Phase 6 — IT/OT boundary pivoting

Common pivot paths:
  Corporate IT → Historian (dual-homed) → OT network
  Corporate IT → Remote access jump server → HMI
  Corporate IT → Engineering workstation (VPN tunnel) → PLC

Tunneling tools: chisel, ligolo-ng; proxychains for chaining through compromised EWS.

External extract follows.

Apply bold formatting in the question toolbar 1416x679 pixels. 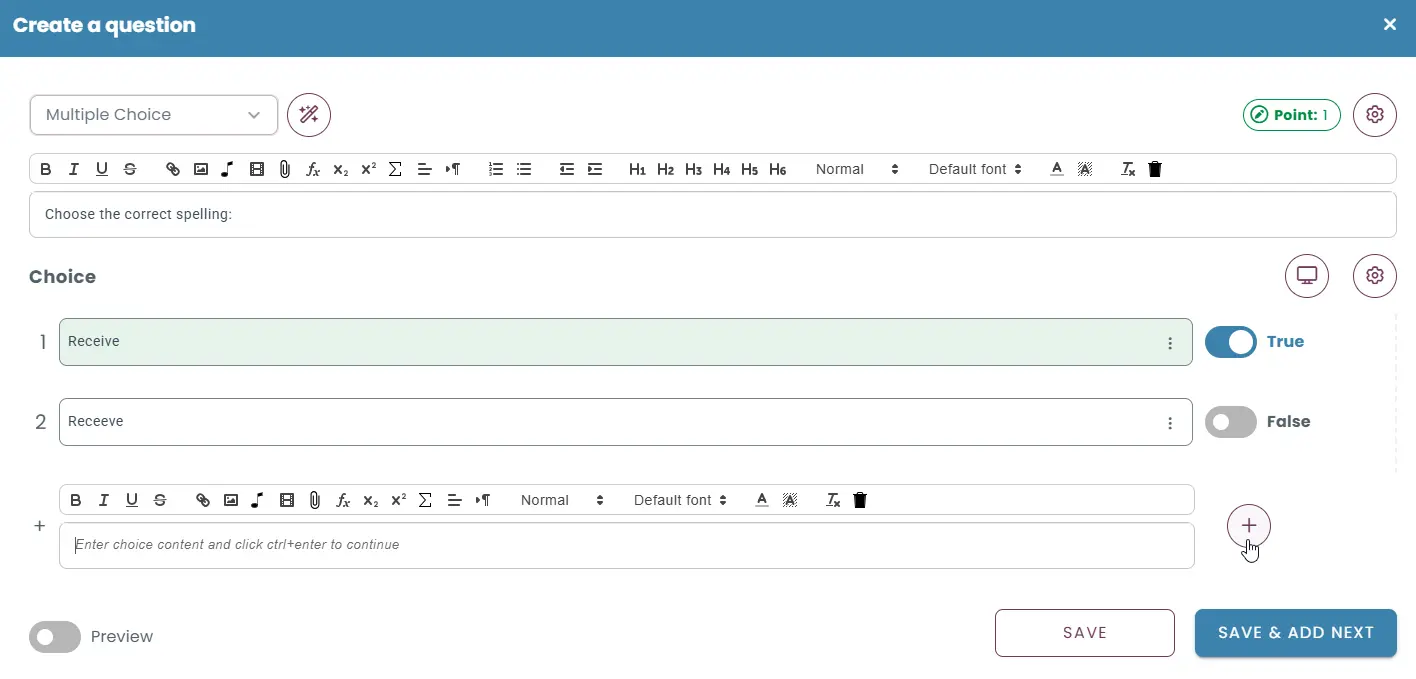pyautogui.click(x=45, y=169)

Credential reuse from device config

  • Router admin on OT switch manages PLC firmware updates.
  • Historian service account has domain credentials → lateral movement on IT.
  • Remote access credentials (VPN, TeamViewer) on EWS often reuse corporate passwords.
  • PLC project files (.s7p, .acd, .rsp) may contain plaintext passwords for online connections.

Quality gates

  • Passive capture complete before any active probe.
  • No writes executed without reading and recording current state first.
  • Safety-mapped outputs (SIS, emergency shutdown, relief valves) explicitly excluded or client-cleared.
  • Every active action logged: timestamp, function code, address, value.
  • Client process engineer available or on-call during any active write phase.
  • Scan rate kept low (T2 or lower for nmap; manual single-target queries for ICS protocols).

Anti-patterns

  • Writing coils or registers without confirming they are not safety-linked.
  • Using IT-oriented aggressive scanners (Nessus default policy, masscan) on OT segments — causes PLC CPU overload and process disruption.
  • Assuming IT techniques transfer directly: OT devices have real-time constraints and drop connections under normal IT scan rates.
  • Pivoting into OT without client awareness of blast radius.
  • Treating historian exploitation as low-risk — historians bridge IT/OT and their compromise is always high-impact.
  • Leaving any write-side change in place without client confirmation of restoration.

Resources

  • references/ics-protocols.md — Protocol reference: Modbus function codes, S7comm areas/function codes, DNP3 object groups, EtherNet/IP CIP services, BACnet object types, IEC 104 ASDU types, OPC-UA node enumeration.
  • references/ics-enumeration.md — Active fingerprinting commands per protocol, nmap ICS scripts, pymodbus/snap7/cpppo usage patterns, Zeek OT log analysis, passive asset discovery workflow.
  • references/ics-safety-gates.md — Risk classification for ICS actions, SIS boundary identification, approved-action templates, rollback procedures, engagement rules for production environments.